TASK SET:
- 1) In the text on health care IT leadership, what did the writer once think the letters CIO would come to stand for?
- 2) Please rewrite the health care IT text starting at "Suggestion for CIO’s" and ending at "promoting healthy lives.", with "rewarding" changed to "fulfilling".

DOCUMENT SECTION:

──────────

EHR—The Epicenter of Business
The electronic health record has become the epicenter of our business. It informs and drives decisions and activities to foster healthy patients. Every functional department utilizes the record system for an aspect of their business. From the provider seeing a patient, to the human resource department analyzing workforce productivity, the record system is the heart of our business.
Role of IT and CIO
The needle has definitely moved from a service/cost center to solutions/value provider. IT has a much stronger understanding of “the business” than it did a few years ago. Adelante Healthcare encourages its employees to pursue higher education opportunities. Within IT, I encourage employees to approach curriculum that includes a solid business-oriented foundation. The more one understands their organization’s business and mission, as well as how the industry works, the better one can effectively contribute to the organization. There was a time when I thought the role of CIO was becoming an organizational dinosaur and would stand for “Career Is Over” but that is not the case. I am now more of a business development strategist and futurist. The role has moved well away from just information, it is about innovations not only technology-related, but also models and methods of doing business.
IT is Your Partner
It has taken a while to ingrain the notion that IT is your partner, not your plumber. Integrating IT into the process from inception is becoming the norm. It is not uncommon to hear “wait, let’s bring in IT to hear what they have to say about it. At Adelante Healthcare, the transformation inception started with the CEO and subsequently with all leadership. Without the understanding, commitment, and value the organization has associated with IT, we would not have realized our successes today.
Promoting the Importance of Security for the Organization
Within health care, security, safety, and compliance intrinsically complement each other. As I mentioned earlier, the necessity and responsibility to protect our number one asset, your health record, and subsequently your health, promotes the importance of security for the organization. As the scale and scope of the organization grows, the capacity of a CIO to provide the focus and attention to security and privacy starts to wane. The golden moment when the organization can create and sustain a dedicated CSO position is a day to celebrate. The CSO compliments the CIO and business model very well. I am looking forward toward the near future when I can have a CSO partner.
Suggestion for CIO’s of Startups
A health care CIO can be a most rewarding experience. It gets personal. I once heard a colleague say to me, “Your job is to save lives.” I believe this. Our product is not a service; it is healthy people. Everyone experiences the health care industry. Everyone is a patient. I cannot think of a better application of “Do unto others as you would have them do unto” than in health care. What I do directly impacts someone’s life and I see the value technology contributes to promoting healthy lives.

──────────

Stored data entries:
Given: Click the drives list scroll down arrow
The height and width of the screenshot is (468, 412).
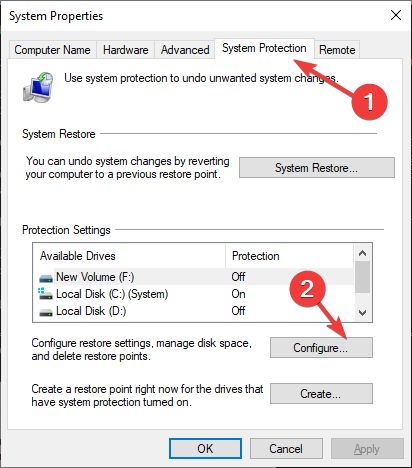Looking at the screenshot, I should [362, 312].
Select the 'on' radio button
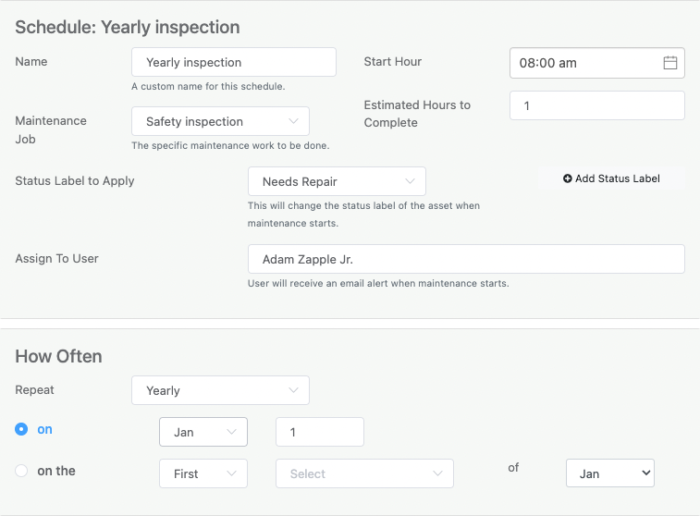Screen dimensions: 700x516 pos(21,429)
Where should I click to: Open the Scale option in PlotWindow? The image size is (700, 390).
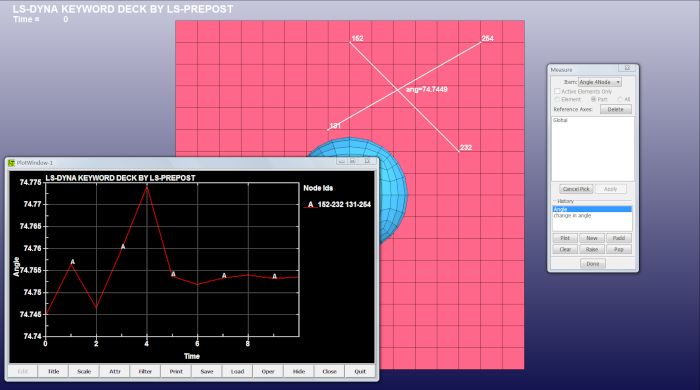click(x=84, y=371)
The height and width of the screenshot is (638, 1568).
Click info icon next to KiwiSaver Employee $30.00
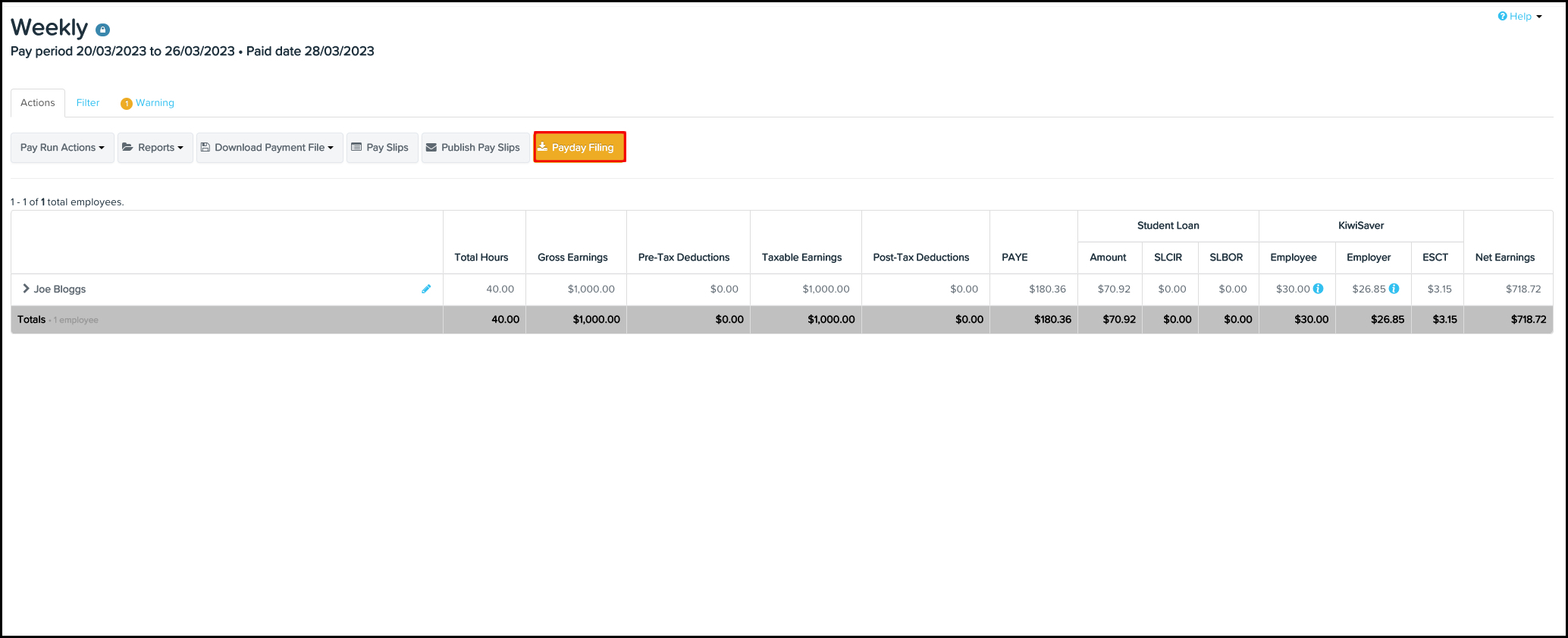pyautogui.click(x=1319, y=289)
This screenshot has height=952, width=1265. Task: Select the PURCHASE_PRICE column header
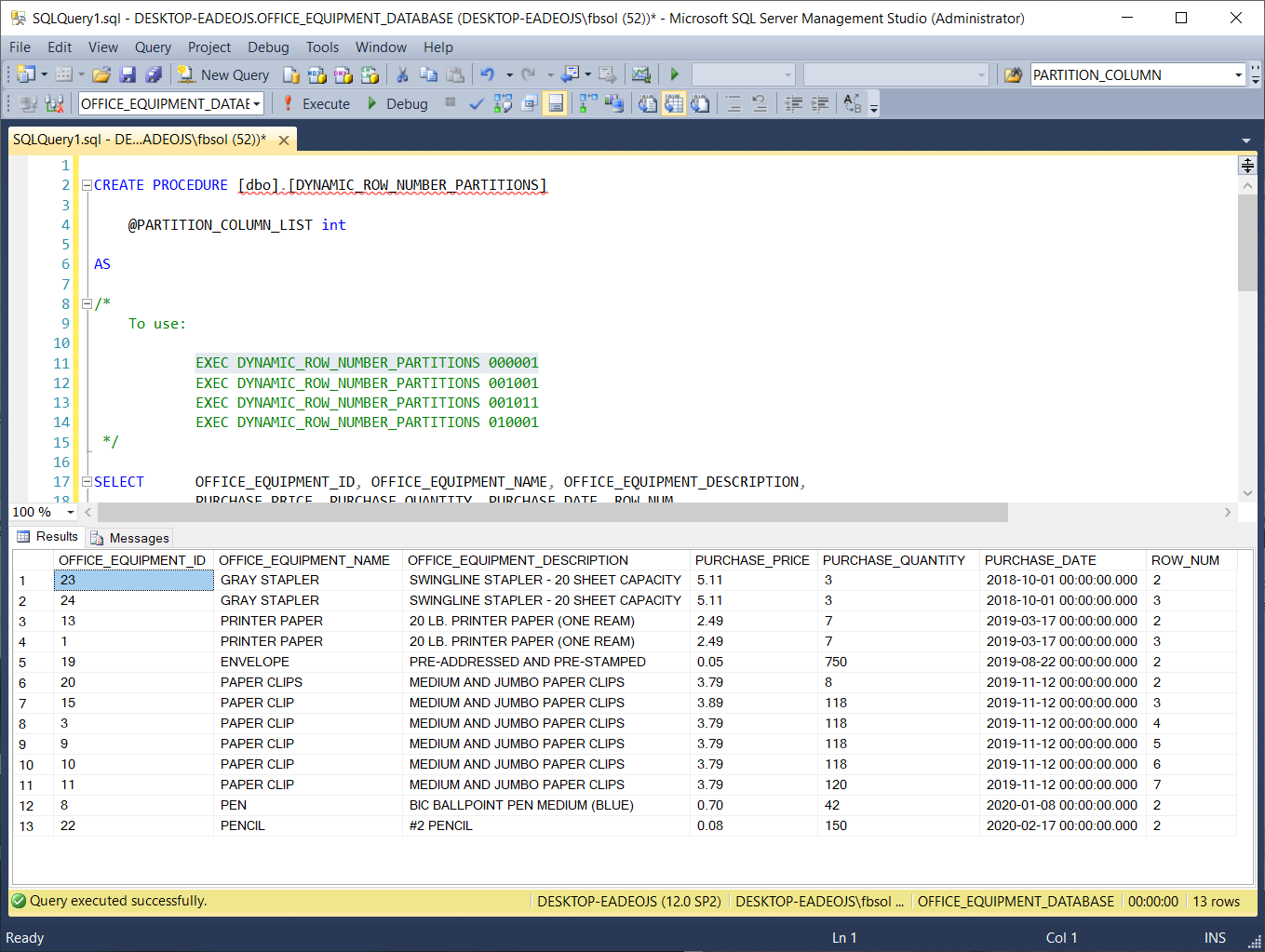tap(752, 560)

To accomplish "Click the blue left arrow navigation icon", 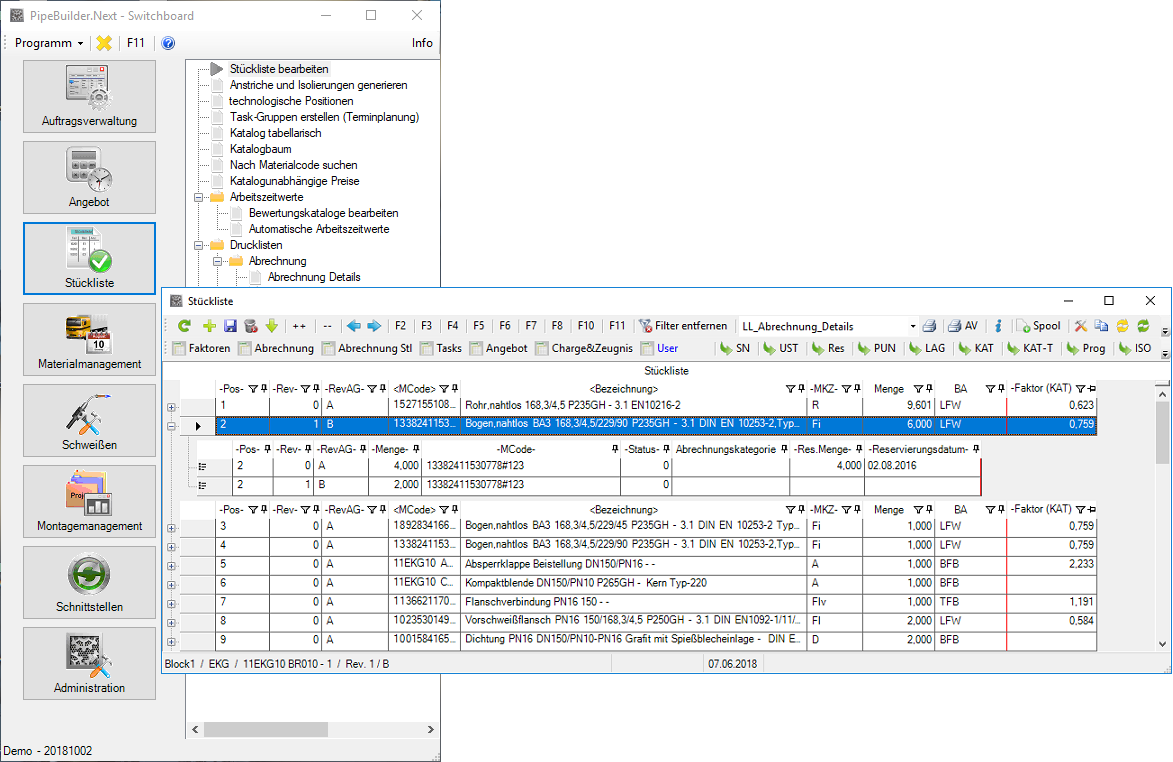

──────────

ANSWERS BY TASK:
- 1) "Career Is Over."

- 2)
Suggestion for CIO’s of Startups
A health care CIO can be a most fulfilling experience. It gets personal. I once heard a colleague say to me, “Your job is to save lives.” I believe this. Our product is not a service; it is healthy people. Everyone experiences the health care industry. Everyone is a patient. I cannot think of a better application of “Do unto others as you would have them do unto” than in health care. What I do directly impacts someone’s life and I see the value technology contributes to promoting healthy lives.